Durch Qualität überzeugen

"Momentan ist es in der Gastronomie generell schwierig, ich habe derzeit weniger Gäste als vor zwei Jahren." Und dann ist da noch eine benachbarte Pizzeria, die mit Dumpingpreisen allen anderen Gastronomiebetrieben im Grätzl Konkurrenz macht. Da muss Herr Mario mitziehen, um seine Stammkunden nicht zu verlieren, und bietet Mittagsmenüs um 3,80 Euro an. "Bei diesen Preisen weiß man aber nicht mehr, wie man alles bezahlen soll. Lebensmittel, Arbeitszeit, Strom, Gas, Steuern, Krankenkassa." Wenn er aber auf diese Weise neue Gäste von der Qualität seiner Küche überzeugen kann, läuft das Geschäft bestimmt bald wieder besser", so Herr Mario optimistisch.

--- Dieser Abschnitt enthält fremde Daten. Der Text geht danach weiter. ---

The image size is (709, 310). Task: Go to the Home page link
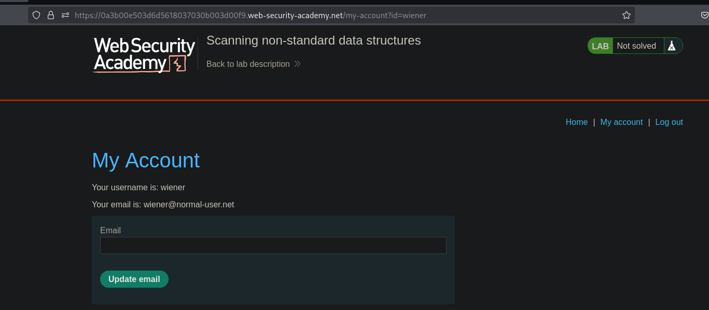tap(576, 122)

Gleich zwei Liebeserklärungen

Wenn das Geld und die Zeit es erlauben, besucht Herr Mario seine Freunde und Bekannten in Italien, alle paar Jahre fährt er auch in sein ursprüngliches Heimatland Indien zu seinen Geschwistern. "Ich liebe Nordindien. Das Wetter ist immer gut, im Sommer, im Winter, auch die Monsunzeit ist schön. Und die Leute sind so sympathisch." Auch von der indischen Küche kann und will er sich nicht lösen. "Gegen Voranmeldung kochen wir auch indisch, obwohl es nicht auf unserer Speisekarte steht. Meine Frau kann das sehr gut," beteuert er. Die Verbundenheit zu seinem Herkunftsland steht allerdings keineswegs im Widerspruch zu den Gefühlen gegenüber seinem jetzigen Zuhause. Seine Augen leuchten, wenn er von Österreich spricht. "Am Anfang war es nicht leicht, hier Leute kennen zu lernen und ihr Vertrauen zu gewinnen, denn die Mentalität ist hier ganz anders. Aber ich liebe Österreich. Meine Familie und ich sind schon so lange hier, und Wien ist seit vielen Jahren meine Heimat" - die ohne Herrn Marios Mut und ohne Herrn Kirchschlägers guten Willen wohl nie seine Heimat geworden wäre.